Migraines and tension headaches account for the vast majority of the remaining headaches (95%) that occur in primary or secondary care. The British Association for the Study of Headache and patient organisations such as Migraine Trust play an important role in educating professionals and the general public about headache disorders. Studies have focused on a specific headache disorder (and compared patients with controls without headache) and, therefore, there are no data on the diagnostic applicability of these measurements to discriminate between different primary headaches. It is important to note that the direct costs of treating headache are small compared to the huge indirect cost savings that could be achieved (for example, by reducing lost workdays) if resources were allocated to treat headache disorders appropriately. People who suffer from migraine may experience a variety of headache presentations including sinus pain, neck tension, menstrual migraine or having aura without a headache. Patients who come to the emergency department with a headache complaint should be evaluated and a distinction should be made between common primary and life-threatening secondary headaches.

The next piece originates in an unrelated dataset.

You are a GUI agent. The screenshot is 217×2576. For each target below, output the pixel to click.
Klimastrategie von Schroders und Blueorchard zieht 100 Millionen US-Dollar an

Primary headaches involve biological disorders of the brain that occur with headache without evidence of underlying structural lesions. An initiative began in 2004 to raise awareness about headache disorders and improve access to quality care worldwide. Primary headaches are among the most prevalent disorders in humanity, with migraine affecting 10-14% at 1 year and tension headache above 40%.

Debora Lehneis
Debora Lehneis

Award-winning food advocate. Subtly charming bacon practitioner. Alcohol enthusiast. Proud travel aficionado. Incurable twitter scholar.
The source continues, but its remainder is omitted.